Repeat the listing from the line containing "Image resolution: width=1827" through its end, renaming "Basic Shipping Zone" to "Standard Shipping Zone" and keeping everything else the same. Omit the pictures.

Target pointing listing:
--- --- ---
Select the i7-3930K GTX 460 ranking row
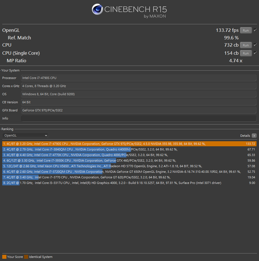This screenshot has height=261, width=259. [129, 161]
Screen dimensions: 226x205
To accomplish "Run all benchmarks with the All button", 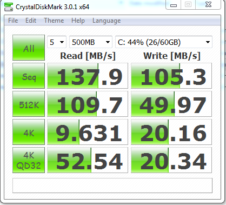I will point(29,48).
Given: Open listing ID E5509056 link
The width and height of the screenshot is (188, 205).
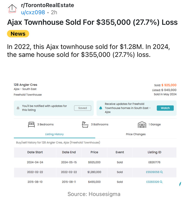Looking at the screenshot, I should point(153,172).

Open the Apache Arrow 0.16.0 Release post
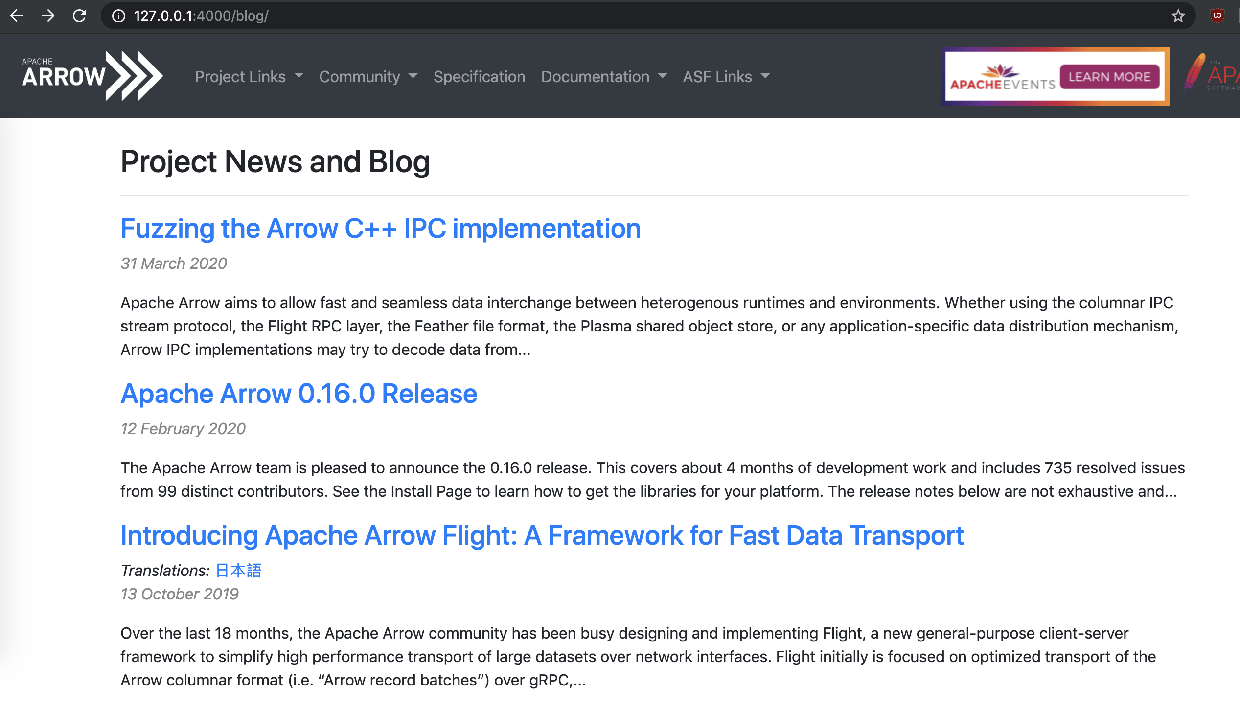click(299, 394)
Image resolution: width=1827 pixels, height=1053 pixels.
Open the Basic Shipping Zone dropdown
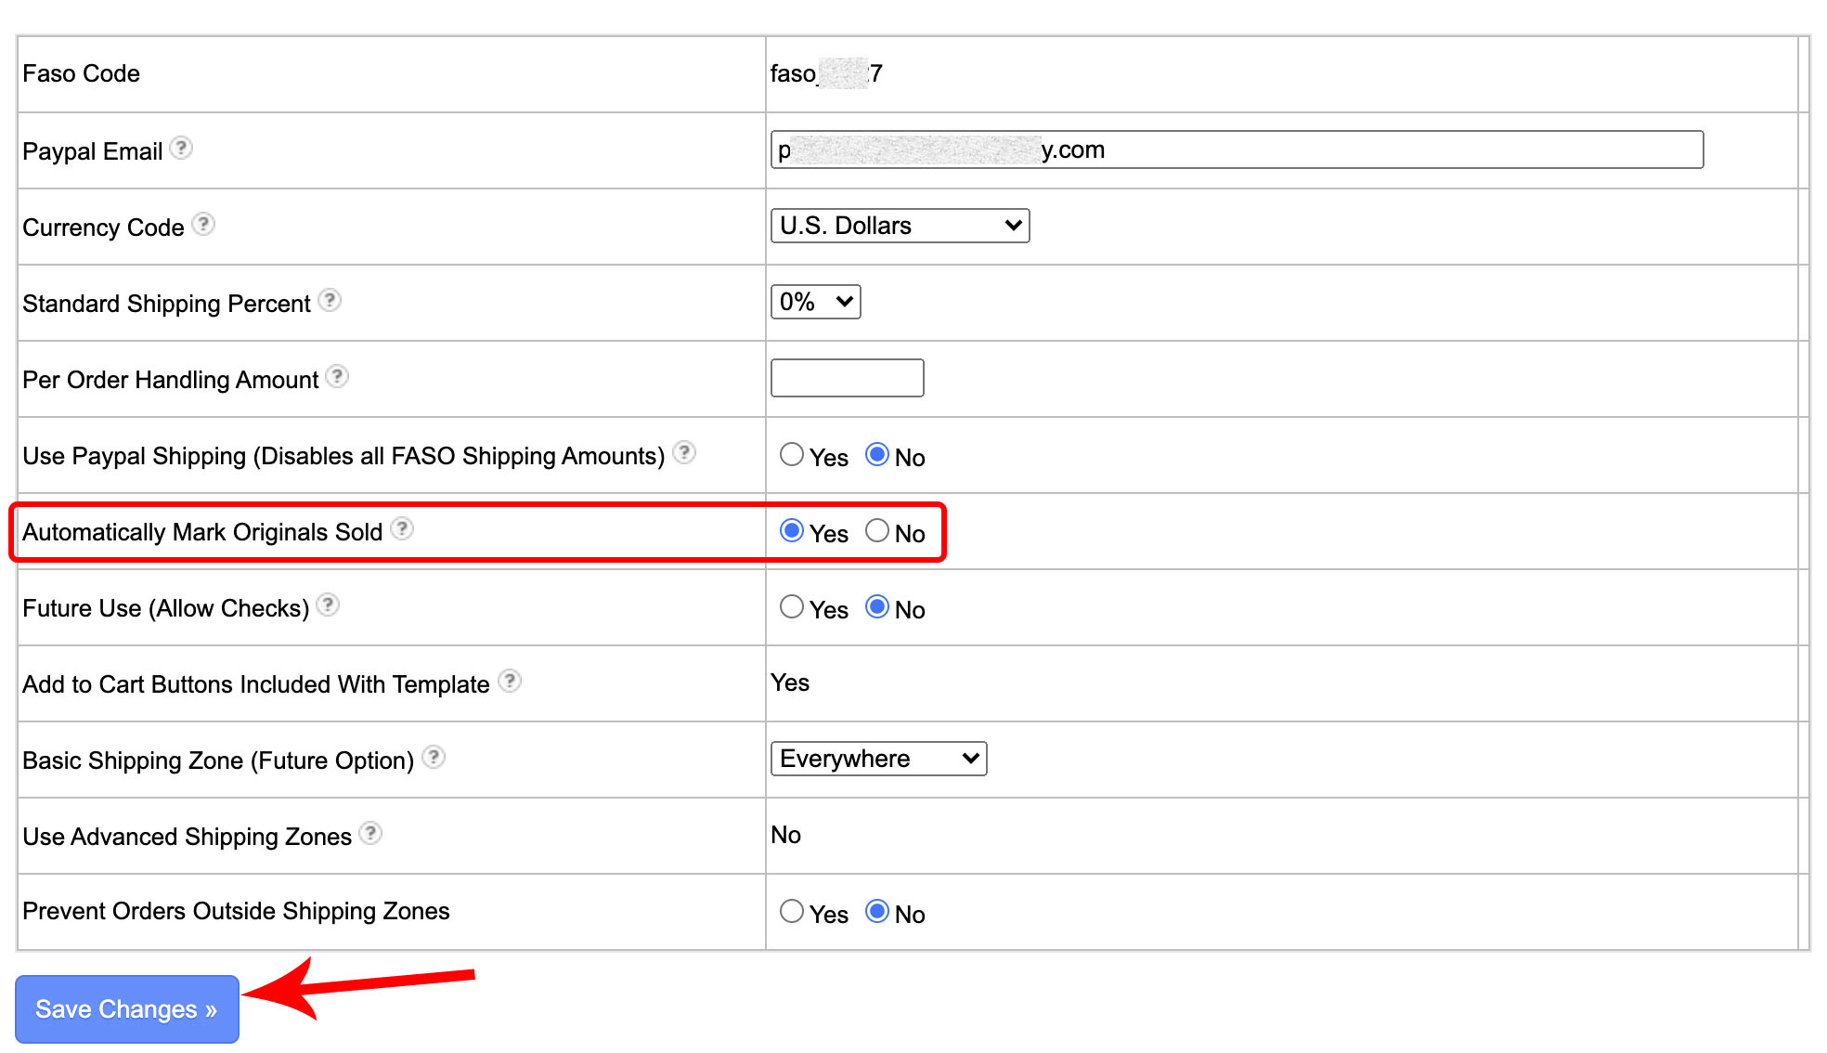pos(876,758)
--- --- ---
◆ Response ◆
Image resolution: width=1827 pixels, height=1053 pixels.
Open the Standard Shipping Zone dropdown
pos(876,758)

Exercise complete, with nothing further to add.